▶ **Work request**: Once the data has been read, return all of it precisely as written.

━━━ Records to use

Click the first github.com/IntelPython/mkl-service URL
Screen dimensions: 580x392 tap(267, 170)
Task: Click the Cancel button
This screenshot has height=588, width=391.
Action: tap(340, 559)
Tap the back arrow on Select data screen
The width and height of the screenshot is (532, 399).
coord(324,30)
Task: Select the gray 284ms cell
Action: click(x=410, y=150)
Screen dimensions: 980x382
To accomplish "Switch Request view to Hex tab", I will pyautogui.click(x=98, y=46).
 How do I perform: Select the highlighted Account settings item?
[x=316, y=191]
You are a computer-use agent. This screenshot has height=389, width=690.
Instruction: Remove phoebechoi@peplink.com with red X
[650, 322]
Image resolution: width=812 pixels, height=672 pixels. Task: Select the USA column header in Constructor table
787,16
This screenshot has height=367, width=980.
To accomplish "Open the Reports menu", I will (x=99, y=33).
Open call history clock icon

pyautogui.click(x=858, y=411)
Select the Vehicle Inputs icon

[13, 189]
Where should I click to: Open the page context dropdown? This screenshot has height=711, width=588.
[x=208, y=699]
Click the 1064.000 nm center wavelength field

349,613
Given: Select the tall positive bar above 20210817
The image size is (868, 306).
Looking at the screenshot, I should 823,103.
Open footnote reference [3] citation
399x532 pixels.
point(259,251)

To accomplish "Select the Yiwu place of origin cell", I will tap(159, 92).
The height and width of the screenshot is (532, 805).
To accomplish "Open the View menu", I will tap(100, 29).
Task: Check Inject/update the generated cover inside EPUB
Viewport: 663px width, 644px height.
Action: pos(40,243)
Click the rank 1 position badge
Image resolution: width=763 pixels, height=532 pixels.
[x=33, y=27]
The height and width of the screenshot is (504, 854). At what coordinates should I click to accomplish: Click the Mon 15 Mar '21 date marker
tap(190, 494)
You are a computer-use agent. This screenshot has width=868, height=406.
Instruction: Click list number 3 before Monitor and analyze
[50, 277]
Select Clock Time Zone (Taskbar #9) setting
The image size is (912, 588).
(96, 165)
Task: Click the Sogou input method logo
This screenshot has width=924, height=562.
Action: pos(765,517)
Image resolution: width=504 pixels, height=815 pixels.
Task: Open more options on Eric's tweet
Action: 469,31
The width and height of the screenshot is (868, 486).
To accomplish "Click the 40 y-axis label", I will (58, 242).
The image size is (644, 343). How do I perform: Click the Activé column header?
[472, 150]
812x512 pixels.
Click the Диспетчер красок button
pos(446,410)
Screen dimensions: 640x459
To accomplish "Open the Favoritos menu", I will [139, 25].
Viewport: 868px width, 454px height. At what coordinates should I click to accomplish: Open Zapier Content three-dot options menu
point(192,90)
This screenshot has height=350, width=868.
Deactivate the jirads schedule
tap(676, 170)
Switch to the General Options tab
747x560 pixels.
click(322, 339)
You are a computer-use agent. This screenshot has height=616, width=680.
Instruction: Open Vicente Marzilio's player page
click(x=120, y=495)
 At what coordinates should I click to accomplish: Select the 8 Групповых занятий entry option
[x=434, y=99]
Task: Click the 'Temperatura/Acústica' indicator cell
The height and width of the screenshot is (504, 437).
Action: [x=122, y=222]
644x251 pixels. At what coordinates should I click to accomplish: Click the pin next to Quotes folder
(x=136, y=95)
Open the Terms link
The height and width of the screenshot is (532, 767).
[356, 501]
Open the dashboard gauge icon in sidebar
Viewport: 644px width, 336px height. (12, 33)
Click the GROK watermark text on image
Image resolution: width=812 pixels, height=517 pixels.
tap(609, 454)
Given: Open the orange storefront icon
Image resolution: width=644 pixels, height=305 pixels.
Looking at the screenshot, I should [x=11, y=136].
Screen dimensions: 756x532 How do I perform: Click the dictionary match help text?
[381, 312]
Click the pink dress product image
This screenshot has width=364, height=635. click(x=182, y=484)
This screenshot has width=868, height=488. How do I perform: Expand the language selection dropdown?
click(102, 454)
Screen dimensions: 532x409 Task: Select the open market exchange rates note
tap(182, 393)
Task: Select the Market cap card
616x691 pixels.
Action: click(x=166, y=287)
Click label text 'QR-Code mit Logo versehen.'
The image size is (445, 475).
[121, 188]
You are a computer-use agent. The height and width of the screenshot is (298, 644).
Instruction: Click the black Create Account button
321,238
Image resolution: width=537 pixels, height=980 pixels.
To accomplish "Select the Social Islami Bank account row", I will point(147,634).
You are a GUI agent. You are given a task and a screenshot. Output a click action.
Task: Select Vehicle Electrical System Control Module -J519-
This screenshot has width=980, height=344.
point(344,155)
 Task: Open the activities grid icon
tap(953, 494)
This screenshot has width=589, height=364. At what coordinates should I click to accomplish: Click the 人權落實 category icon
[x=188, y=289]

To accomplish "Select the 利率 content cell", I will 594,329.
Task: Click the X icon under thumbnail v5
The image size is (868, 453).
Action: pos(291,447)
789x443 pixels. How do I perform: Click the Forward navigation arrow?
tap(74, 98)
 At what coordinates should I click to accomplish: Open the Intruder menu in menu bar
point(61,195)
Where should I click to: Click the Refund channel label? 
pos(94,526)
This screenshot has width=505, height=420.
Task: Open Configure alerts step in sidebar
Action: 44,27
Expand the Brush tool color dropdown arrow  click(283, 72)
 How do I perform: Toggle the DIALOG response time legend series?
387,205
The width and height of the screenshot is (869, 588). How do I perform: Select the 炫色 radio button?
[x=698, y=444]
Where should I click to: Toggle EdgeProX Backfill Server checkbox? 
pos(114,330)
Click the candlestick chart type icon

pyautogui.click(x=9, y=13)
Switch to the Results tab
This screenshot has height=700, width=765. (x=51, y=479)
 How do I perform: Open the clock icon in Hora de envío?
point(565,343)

━━━━━━

▶ **Answer for the task**:
Click the first github.com/IntelPython/mkl-service URL
Screen dimensions: 580x392 tap(267, 170)
Task: Click the Cancel button
This screenshot has height=588, width=391.
Action: tap(340, 559)
Tap the back arrow on Select data screen
The width and height of the screenshot is (532, 399).
coord(324,30)
Task: Select the gray 284ms cell
Action: click(x=410, y=150)
Screen dimensions: 980x382
To accomplish "Switch Request view to Hex tab", I will pyautogui.click(x=98, y=46).
 How do I perform: Select the highlighted Account settings item?
[x=316, y=191]
You are a computer-use agent. This screenshot has height=389, width=690.
Instruction: Remove phoebechoi@peplink.com with red X
[650, 322]
Image resolution: width=812 pixels, height=672 pixels. Task: Select the USA column header in Constructor table
787,16
This screenshot has height=367, width=980.
To accomplish "Open the Reports menu", I will (x=99, y=33).
Open call history clock icon

pyautogui.click(x=858, y=411)
Select the Vehicle Inputs icon

[13, 189]
Where should I click to: Open the page context dropdown? This screenshot has height=711, width=588.
[x=208, y=699]
Click the 1064.000 nm center wavelength field

349,613
Given: Select the tall positive bar above 20210817
The image size is (868, 306).
Looking at the screenshot, I should 823,103.
Open footnote reference [3] citation
399x532 pixels.
point(259,251)

To accomplish "Select the Yiwu place of origin cell", I will tap(159, 92).
The height and width of the screenshot is (532, 805).
To accomplish "Open the View menu", I will tap(100, 29).
Task: Check Inject/update the generated cover inside EPUB
Viewport: 663px width, 644px height.
Action: pos(40,243)
Click the rank 1 position badge
Image resolution: width=763 pixels, height=532 pixels.
[x=33, y=27]
The height and width of the screenshot is (504, 854). At what coordinates should I click to accomplish: Click the Mon 15 Mar '21 date marker
tap(190, 494)
You are a computer-use agent. This screenshot has width=868, height=406.
Instruction: Click list number 3 before Monitor and analyze
[50, 277]
Select Clock Time Zone (Taskbar #9) setting
The image size is (912, 588).
(96, 165)
Task: Click the Sogou input method logo
This screenshot has width=924, height=562.
Action: pos(765,517)
Image resolution: width=504 pixels, height=815 pixels.
Task: Open more options on Eric's tweet
Action: 469,31
The width and height of the screenshot is (868, 486).
To accomplish "Click the 40 y-axis label", I will (58, 242).
The image size is (644, 343). How do I perform: Click the Activé column header?
[472, 150]
812x512 pixels.
Click the Диспетчер красок button
pos(446,410)
Screen dimensions: 640x459
To accomplish "Open the Favoritos menu", I will [139, 25].
Viewport: 868px width, 454px height. At what coordinates should I click to accomplish: Open Zapier Content three-dot options menu
point(192,90)
This screenshot has height=350, width=868.
Deactivate the jirads schedule
tap(676, 170)
Switch to the General Options tab
747x560 pixels.
click(322, 339)
You are a computer-use agent. This screenshot has height=616, width=680.
Instruction: Open Vicente Marzilio's player page
click(x=120, y=495)
 At what coordinates should I click to accomplish: Select the 8 Групповых занятий entry option
[x=434, y=99]
Task: Click the 'Temperatura/Acústica' indicator cell
The height and width of the screenshot is (504, 437).
Action: [x=122, y=222]
644x251 pixels. At what coordinates should I click to accomplish: Click the pin next to Quotes folder
(x=136, y=95)
Open the Terms link
The height and width of the screenshot is (532, 767).
[356, 501]
Open the dashboard gauge icon in sidebar
Viewport: 644px width, 336px height. (12, 33)
Click the GROK watermark text on image
Image resolution: width=812 pixels, height=517 pixels.
tap(609, 454)
Given: Open the orange storefront icon
Image resolution: width=644 pixels, height=305 pixels.
Looking at the screenshot, I should [x=11, y=136].
Screen dimensions: 756x532 How do I perform: Click the dictionary match help text?
[381, 312]
Click the pink dress product image
This screenshot has width=364, height=635. click(x=182, y=484)
This screenshot has width=868, height=488. How do I perform: Expand the language selection dropdown?
click(102, 454)
Screen dimensions: 532x409 Task: Select the open market exchange rates note
tap(182, 393)
Task: Select the Market cap card
616x691 pixels.
Action: click(x=166, y=287)
Click label text 'QR-Code mit Logo versehen.'
The image size is (445, 475).
[121, 188]
You are a computer-use agent. The height and width of the screenshot is (298, 644).
Instruction: Click the black Create Account button
321,238
Image resolution: width=537 pixels, height=980 pixels.
To accomplish "Select the Social Islami Bank account row", I will point(147,634).
You are a GUI agent. You are given a task and a screenshot. Output a click action.
Task: Select Vehicle Electrical System Control Module -J519-
This screenshot has width=980, height=344.
point(344,155)
 Task: Open the activities grid icon
tap(953, 494)
This screenshot has width=589, height=364. At what coordinates should I click to accomplish: Click the 人權落實 category icon
[x=188, y=289]

To accomplish "Select the 利率 content cell", I will 594,329.
Task: Click the X icon under thumbnail v5
The image size is (868, 453).
Action: pos(291,447)
789x443 pixels. How do I perform: Click the Forward navigation arrow?
tap(74, 98)
 At what coordinates should I click to accomplish: Open the Intruder menu in menu bar
point(61,195)
Where should I click to: Click the Refund channel label? 
pos(94,526)
This screenshot has width=505, height=420.
Task: Open Configure alerts step in sidebar
Action: 44,27
Expand the Brush tool color dropdown arrow  click(283, 72)
 How do I perform: Toggle the DIALOG response time legend series?
387,205
The width and height of the screenshot is (869, 588). How do I perform: Select the 炫色 radio button?
[x=698, y=444]
Where should I click to: Toggle EdgeProX Backfill Server checkbox? 
pos(114,330)
Click the candlestick chart type icon

pyautogui.click(x=9, y=13)
Switch to the Results tab
This screenshot has height=700, width=765. (x=51, y=479)
 How do I perform: Open the clock icon in Hora de envío?
point(565,343)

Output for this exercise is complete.